INTERVIEW Der Renten- und Altersforscher Matthias Knuth warnt vor einer neuen sozialen Spaltung im Alter. Während es auch in Zukunft reiche Rentner geben wird, steigt für die gering Qualifizierten das Armutsrisiko.

Das Gespräch führten MATTHIAS HELMER und KAY MEINERS.

Herr Knuth, nach Medienberichten haben sich die Chancen Älterer am Arbeitsmarkt durch die konjunkturelle Belebung gebessert. Stimmt das?
Die Älteren profitieren tatsächlich von der Konjunktur. Es gibt aber noch mindestens zwei weitere Ursachen. Zum einen greifen jetzt die Abschläge im Rentensystem, so dass es eine starke Abschreckung gegen Frühverrentungen gibt. Infolgedessen sind die Erwerbstätigenquoten insbesondere der Altersjahrgänge 57 bis 62 stark angestiegen. Zum anderen kommt ein demografischer Effekt hinzu: Das liegt an der speziellen Situation der Geburtsjahrgänge zwischen 1945 und 1955.

Was ist daran speziell?
In den letzten Jahren des Zweiten Weltkrieges und direkt nach dem Krieg sank die Zahl der Geburten. Als die Männer dann aus der Kriegsgefangenschaft zurückkehrten und es den Menschen allmählich wieder besser ging, kamen auch wieder mehr Kinder zur Welt. So dominieren in der Altersgruppe der heute 55- bis 65-Jährigen eher die jüngeren Jahrgänge. In früheren Jahren war es genau umgekehrt.

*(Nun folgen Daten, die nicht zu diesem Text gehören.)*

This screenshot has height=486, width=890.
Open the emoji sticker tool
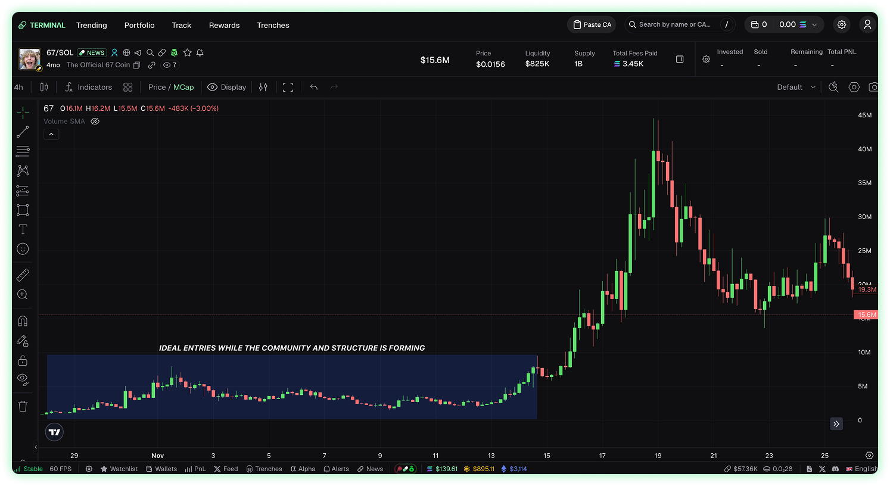23,249
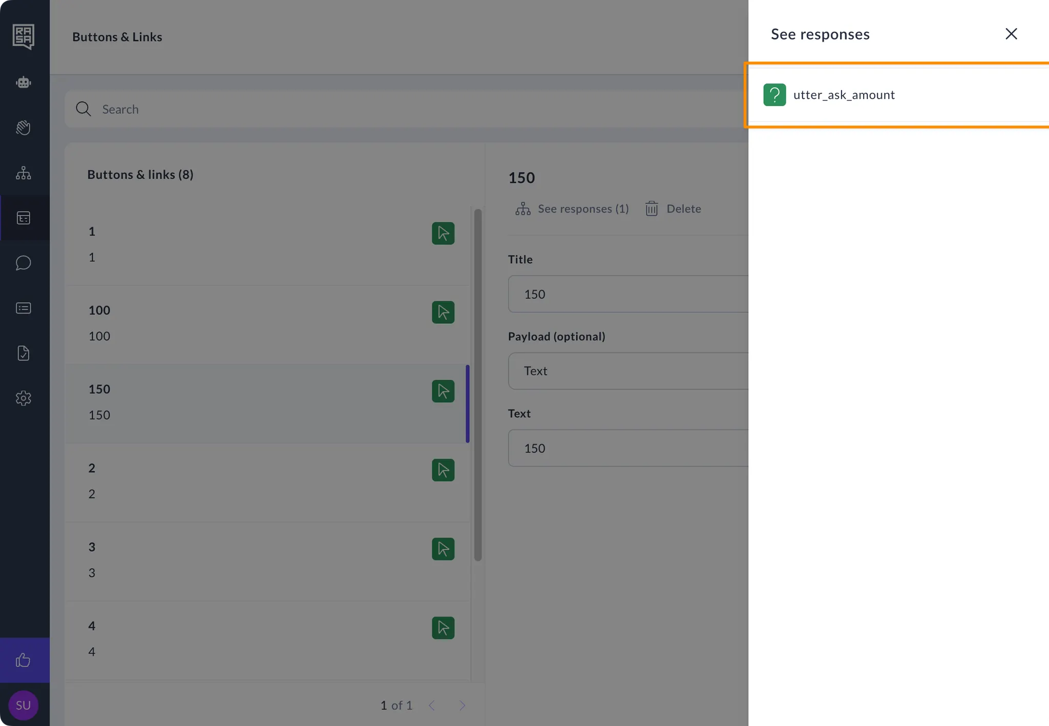Open the settings gear icon

click(24, 398)
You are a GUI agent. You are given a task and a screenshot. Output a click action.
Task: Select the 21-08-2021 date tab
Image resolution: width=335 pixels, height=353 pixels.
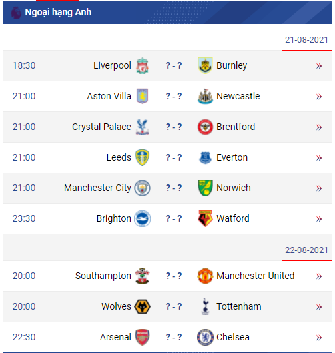point(306,40)
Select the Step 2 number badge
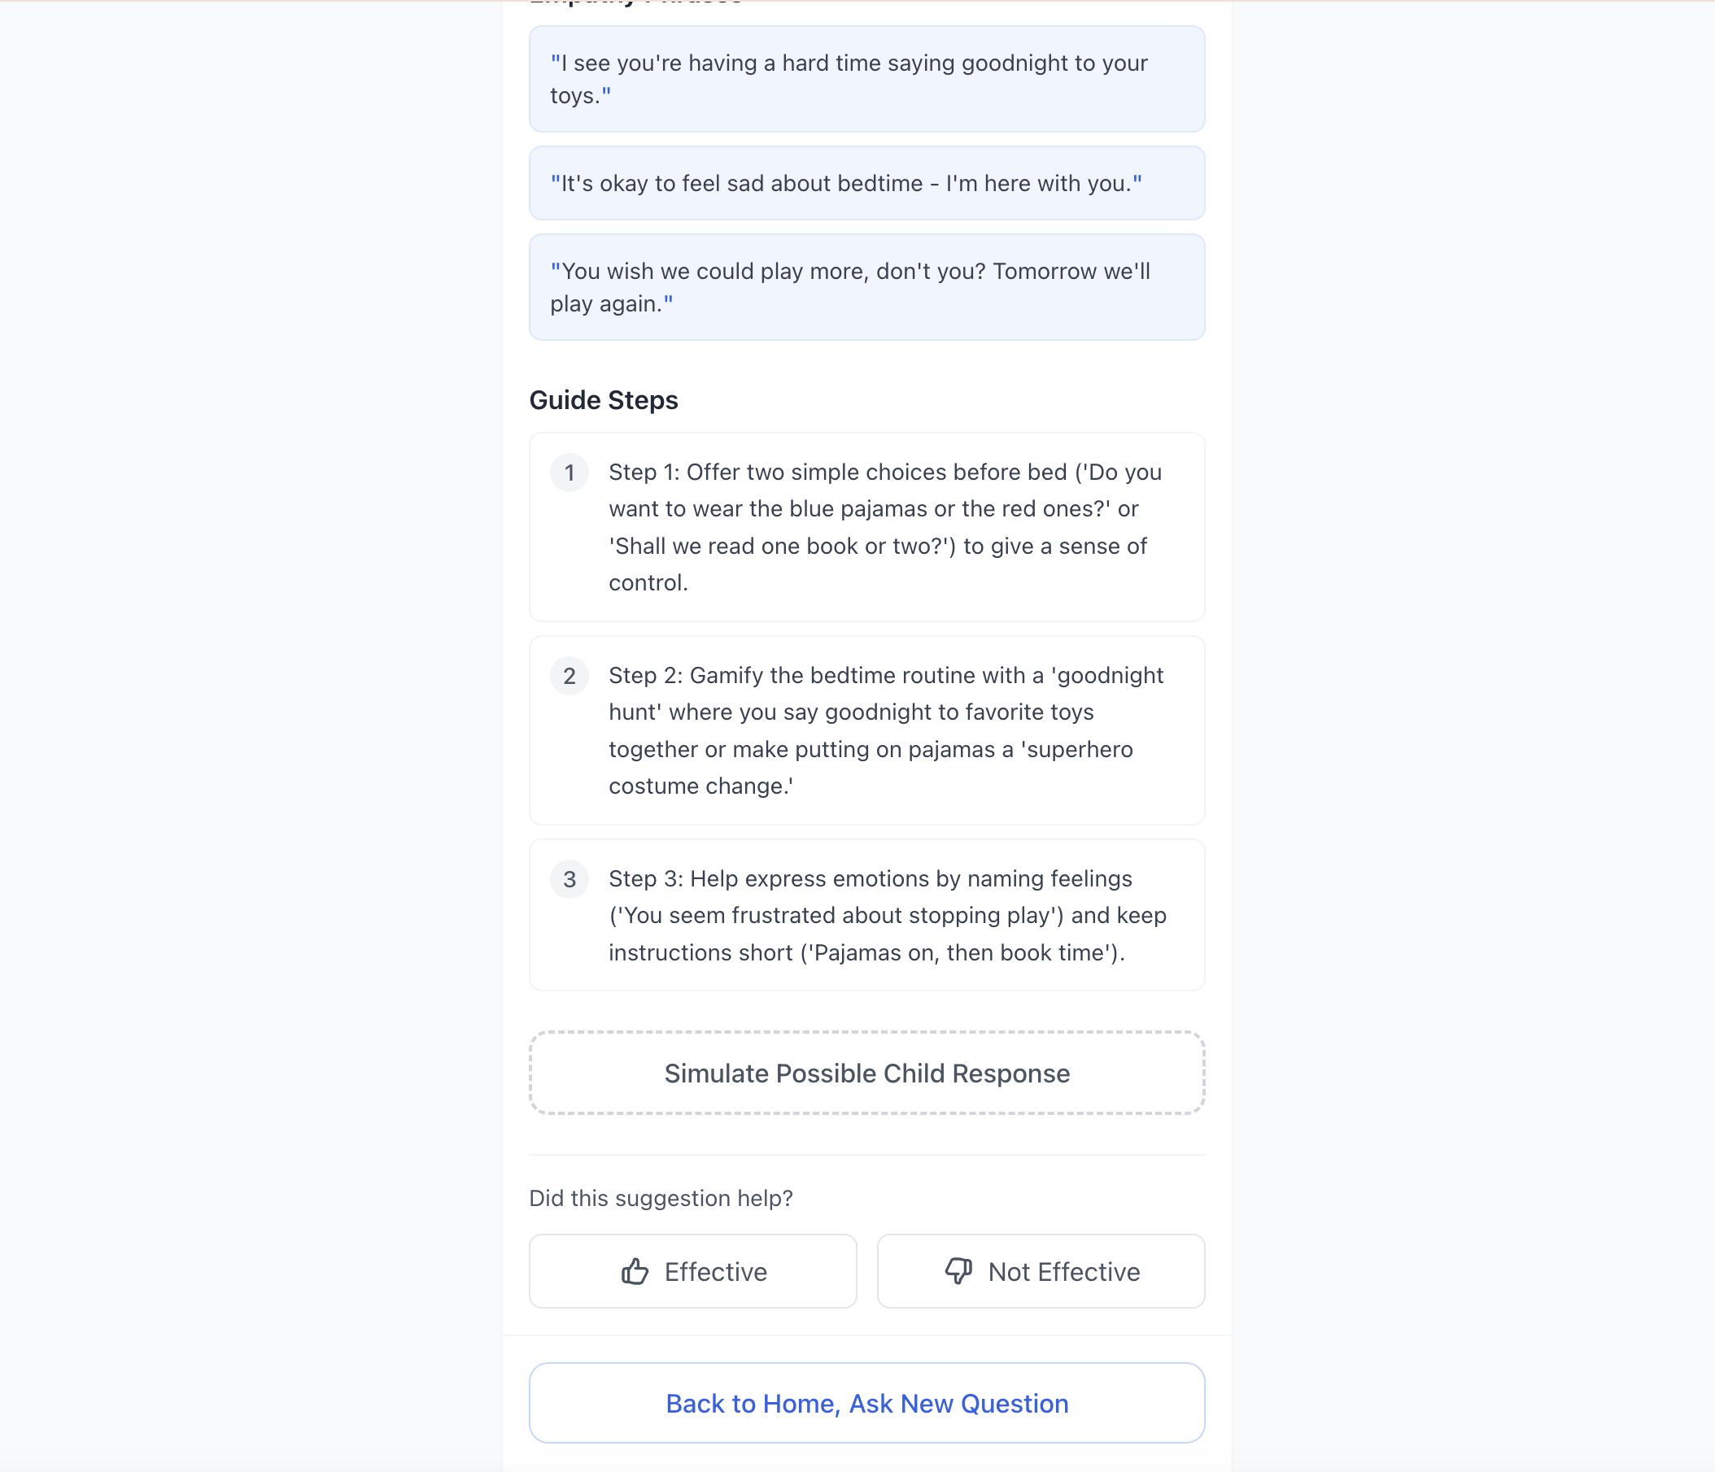 (569, 676)
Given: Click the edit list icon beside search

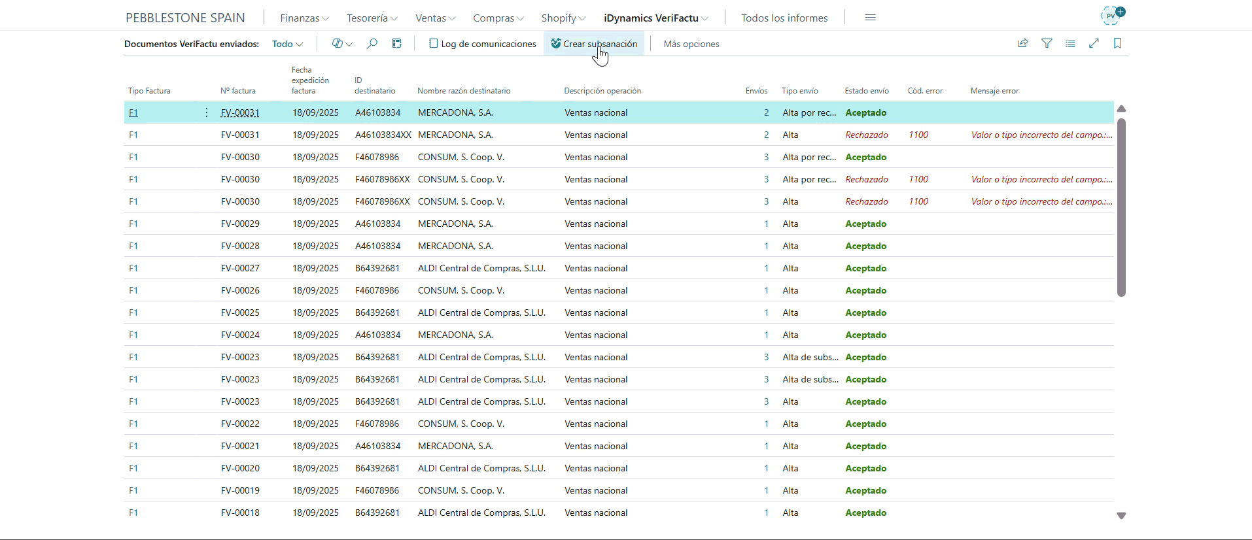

Deshalb sieht es so aus, als seien heute mehr Ältere in Arbeitsverhältnissen?
Solche demografischen Unregelmäßigkeiten tragen sogar dazu bei, dass Deutschland plötzlich die Beschäftigungsziele des Europäischen Rates in Stockholm erfüllt - nämlich eine Erwerbstätigenquote von 50 Prozent für die 55- bis 65-Jährigen.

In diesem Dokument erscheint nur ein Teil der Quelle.